Senin, 14 Oktober 2013

Teologia PL mengenai Israel sebagai Umat Perjanjian


Israel Sebagai Umat Perjanjian
I.                   Pendahuluan
Pada paper sebelumnya  kita telah membahas Allah sebagai pencipta dan pemelihara ciptaan. Dan pada kesempatan kali ini  kita akan membahas tentang Israel sebgai umat perjanjian, semoga sajian dipaper kami saat ini berguna bagi kita semua.
II.                Pembahasan
2.1.Sejarah Israel
Israel digunakan untuk menyebut keduabelas suku, yang menurut asal usulnya dari Yakub, yang disebut juga Israel (Kej 32:28).[1] Israel berasal dari bahasa Ibrani yaitu yisra’el, ‘Allah bergumul’, yakni nama baru yang diberikan Allah kepada Yakub sesudah malam pergumulan nya di Pniel.[2] “Israel” adalah nama yang dipilih sebelum bangsa itu sendiri ada. Dengan pemberian ‘nama’ itu si penyandang nama harus taat, takluk,, tunduk, patuh dan mengabdi  sepenuhnya kepada rencana Allah.[3]
Menurut tradisi yang paling awal, umat Israel adalah orang asing di tanah Mesir.[4] Alkitab menyatakan bahwa mereka berasal dari Mesopotamia. Kedua belas suku Israel bermigrasi ke Mesir selama masa paceklik. Pada mulanya mereka hidup makmur  di Mesir, tetapi keadaan itu merosot tajam dan mereka menjadi budak. Akhirya pada tahun 1250 SM mereka melarikan diri dari Mesir di bawa pimpinan Musa dan hidup sebagai nomanen, di semenanjung Sinai. Namun mereka tidak menganggap ini sebagai solusi permanen, kerena mereka yakin Tuhan mereka, TUHAN telah menjanjikan mereka negeri Kanaan yang subur.[5]
2.2.Pengertian Umat
Kata umat dalam PL adalah keseluruhan orang Israel yang dibedakan dari bangsa lain di dunia (Bil 23:9). Ini pun dikemukakan dalam PB (Luk 1:68; Rm 11:1-2); tetapi sebutan umata digunakan untuk umat Allah yang baru, yaitu orang-orang Kristen (Tit 2:14; 1Ptr 2:9).[6]
2.3.Pengertian Perjanjian
2.3.1.      Pengertian perjanjian secara umum
Perjanjian berasal dari kata “janji” yang memiliki arti perkataan dengan  menyatakan kesediaan dan kesanggupan untuk berbuat, persetujuan antara dua pihak dan syarat atau ketentuan yang harus di penuhi. Sedangkan pengertian dari perjanjian adalah persetujuan tertulis  dan dengan lisan yang dibuat dua pihak atau lebih dan masing-masing yang berjanji akan menepati apa yang telah di sepakati/ dijanjiakan.[7]
2.3.2.      Pengertian perjanjian dalam PL
Dalam bahasa Ibrani ‘perjanjian’ berasal dari kata Berith yang berangkali adalah suatu singkatan dari suatu akar kata yang berarti “makan”. Kata ini dipakai hingga 283 kali didalam kitab PL.  Semula berit adalah suatu perjamuan yaitu “perjamuan korban”, yang biasanya diadakan sebagai upacara penutupan pembuatan perjanjian. Kata karat dihubungkan dengan kata karat, yang berarti menyigar, membelah, sehingga kata karat berit berarti menyigar atau membelah korban yang dipersembahkan pada upacara pembuatan perjanjian itu, oleh sebab itu sehingga dapat disimpulkan pengertian “perjanjian” ini memang penting sekali di dalam kitab PL.[8]
2.4.Perjanjian Allah
Menurut kesaksian Alkitab bahwa ada beberapa kali perjanjian Allah dengan Umat Israel yang mencakup kehidupan atau perkembagan bangsa Israel tersebut, yakni Perjanjian Allah dengan Nuh(sebelum dan sesudah Air bah), Abraham (disegarkan kembali kepada Ishak dan Yakub), Perjanjian di Sinai dan Daud:[9]
1.      Perjanjian Allah dengan Nuh  (sebelum dan sesudah Air Bah)[10]
Istilah Perjanjian pertama kali muncul dalam Kej 6:18, Istilah ini menunjuk kepda perjanjian Allah kepada Nuh sebelum peristiwa air bah, Perjanjian sebelum air bah ini adalah perjanjian Allah, Dia sendirilah yang meneguhkannya. Penyaluran kasih karunia kepada Nuh ini mengakibatkan juga kewajiban-kewajiban yang sesuai dengan itu. Nuh dan keluarganya harus memasuki bahtera, dan harus membawa bersama, dan harus membawa bersama dengan dia sejumlah tertentu binatang-binatang dan burung-burung serta segala yang melata (Kej 6:18b-21).
--------------------------------------------------
## KETENTUAN TUGAS
A: Periksa apakah tiap pernyataan ini sesuai dengan teks tentang Israel sebagai umat perjanjian: (i) nama Israel berasal dari bahasa Ibrani yisra’el yang berarti ‘Allah bergumul’; (ii) umat Israel melarikan diri dari Mesir pada tahun 1350 SM; (iii) kata Berith dipakai 283 kali dalam kitab PL. Jawab ya atau tidak untuk masing-masing, sertakan kutipan persis dari teks yang menjadi penentunya.
B: Teruskan teks tentang Israel sebagai umat perjanjian, dimulai tepat setelah kalimat terakhirnya.
Data yang menyusul diambil dari sumber yang berbeda.

## DATA YANG DISEDIAKAN
--------------------------------------------------
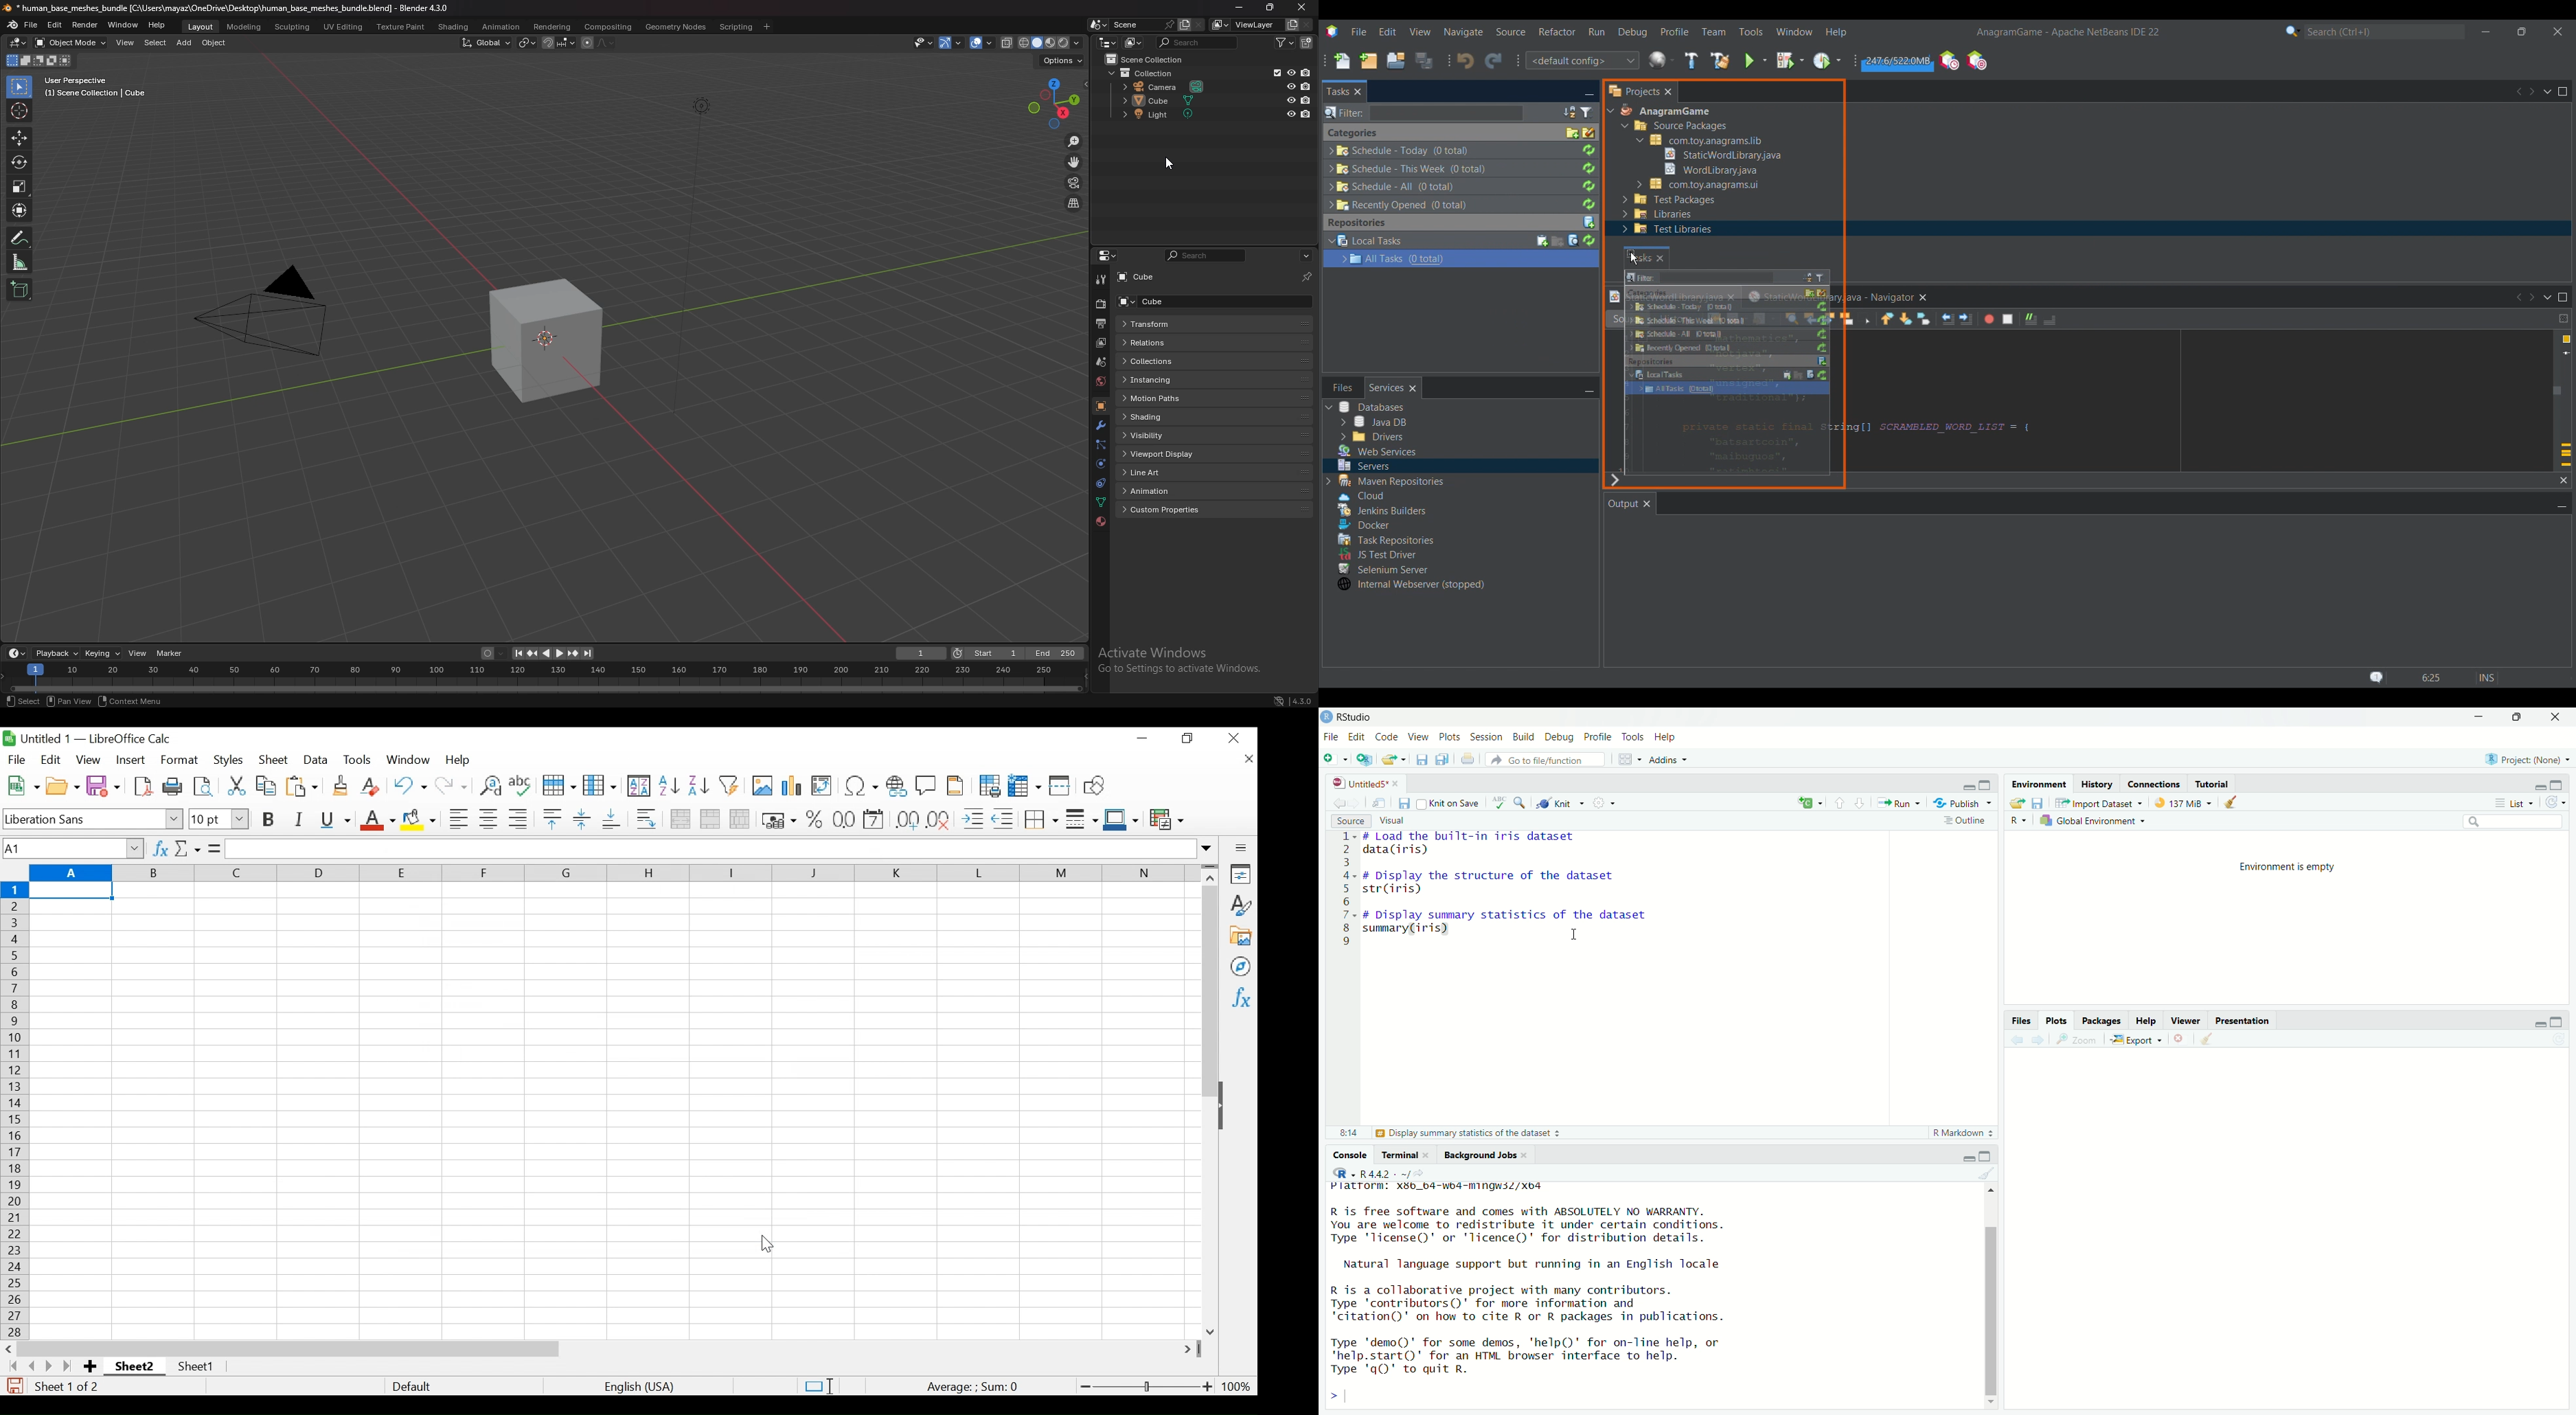 This screenshot has width=2576, height=1428. I want to click on Plots, so click(2057, 1021).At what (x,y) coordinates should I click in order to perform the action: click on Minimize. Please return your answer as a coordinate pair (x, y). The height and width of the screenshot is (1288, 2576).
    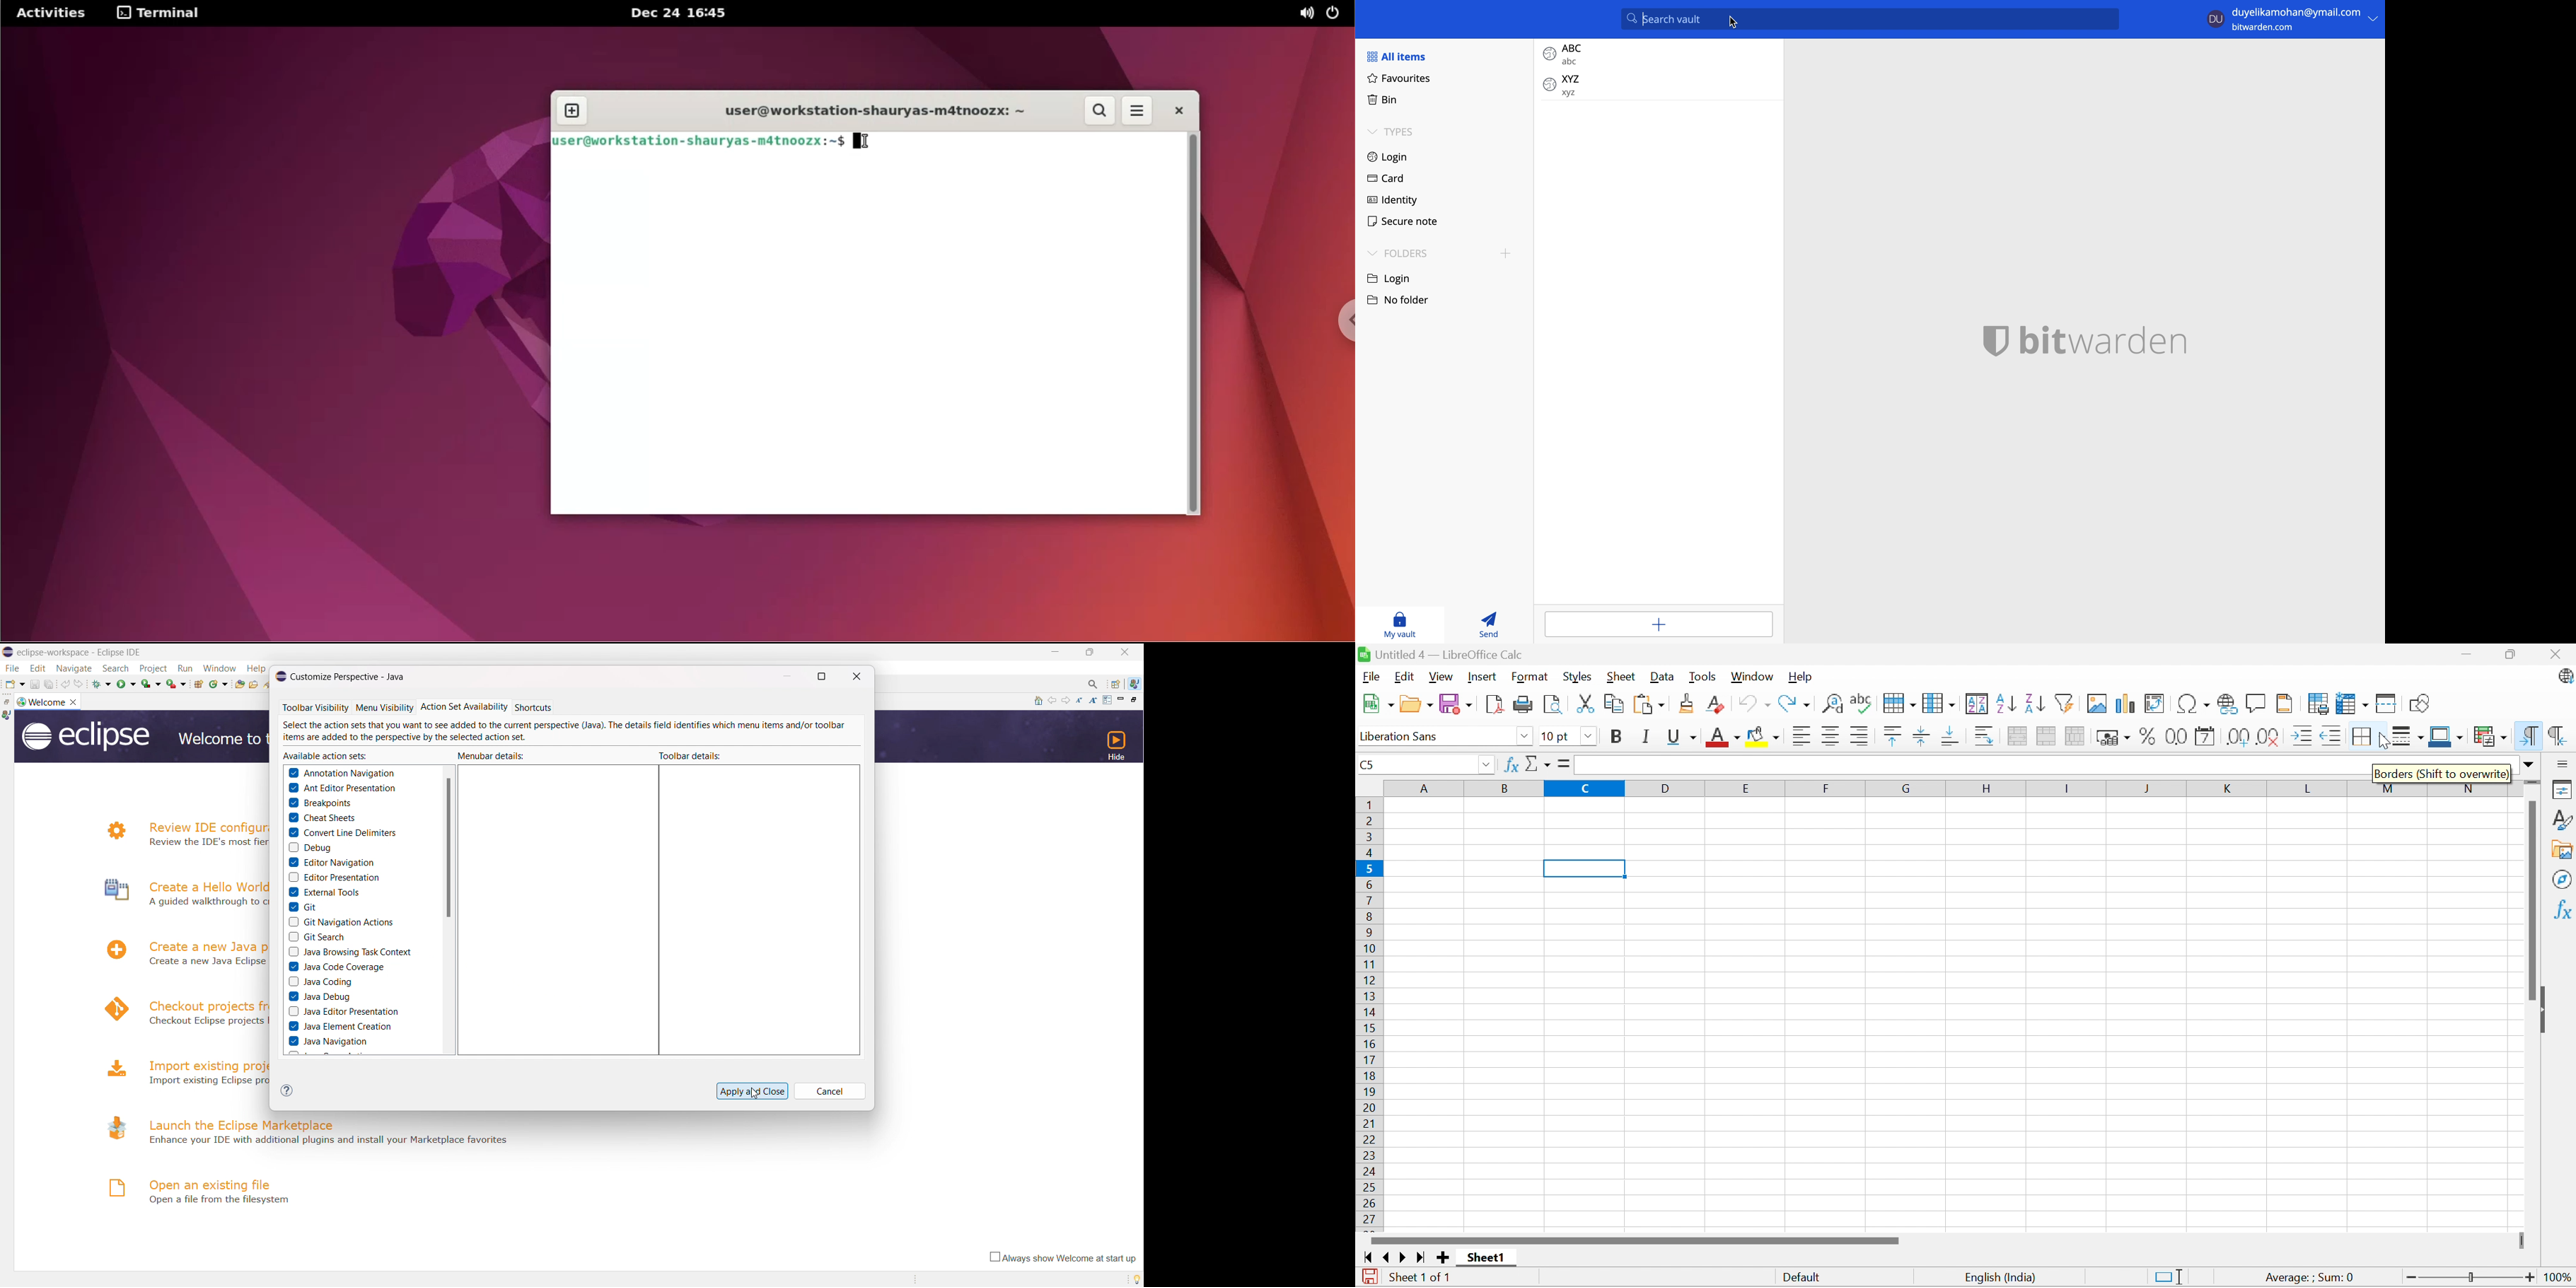
    Looking at the image, I should click on (2469, 656).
--------------------------------------------------
## JAWABAN TIAP TUGAS
A:
(i) Ya: "Israel berasal dari bahasa Ibrani yaitu yisra’el, ‘Allah bergumul’"
(ii) Tidak: "pada tahun 1250 SM mereka melarikan diri dari Mesir"
(iii) Ya: "Kata ini dipakai hingga 283 kali didalam kitab PL."

B:
Setelah air bah kunci perjanjian dalam Kej 9:9-17. Dan disini ada ciri-ciri yang mencolok yang perlu diperhatikan yaitu:
a.       Perjanjian itu disusun dan ditetapkan oleh Allah sendiri.
b.      Jangkauan perjanjian itu umum, meliputi Nuh, keturunannya, makhluk hidup. Jangkauan itu menunjukkan bahwa kasih karunia yang diberikan, tidak tergantung atas pengetian akali atau tanggapan baik dari pihhak yang dianugrahi.
c.       Perjanjian ini tanpa syarat; tiada perintah atau tuntutan yang dilampirkan.
d.      Bahwa hanya Allah yang bekerja dalam perjanjian ini, tidak ada sumbangan manusia sebagai perantara yang dengannya janji tersebut  dipenuhi.
e.       Perjanjian itu kekal.
Sebagai tanda perjanjian Allah denga Nuh yaitu busurNya diawan yang kita kenal sebagai Pelangi saat ini, yang tampak ketika selesai hujan turun ke atas bumi.
2.      Perjanjian Allah dengan Abraham
Perjanjian Allah dengan Abraham berbeda dengan Nuh, dimana dalam Kej 12: 1-3 Allah menjanjikan kepada Abraham bahwa dia akan menjadi bangsa yang besar.[11] Dalam perjanjian Allah dengan Abraham terdaapat ciri-ciri yaitu umum dan khusus, berikut adalah cirri-ciri yang yang ada dalam perjanjian Allah dengan Abraham.[12]
·         Ciri Umum
a.       Terdapat tiga janji yang diberikan yakni: pemilikan tanah Kanaan, pelipat gandaan keturunan Abraham dan janji bahwa Allah akan menjadi Allah baginya dan bagi keturunannya setelah dia (Kej 15:8; 18 dan Kej 17:6-8).
b.      Hanya Allah yang bekerja (Kej.15:8; 17:1-8).
c.       Keabadian ditekankan pada bobot  yang sama dengan dengan perjanjian kepada Nuh (Kej. 17:7,8).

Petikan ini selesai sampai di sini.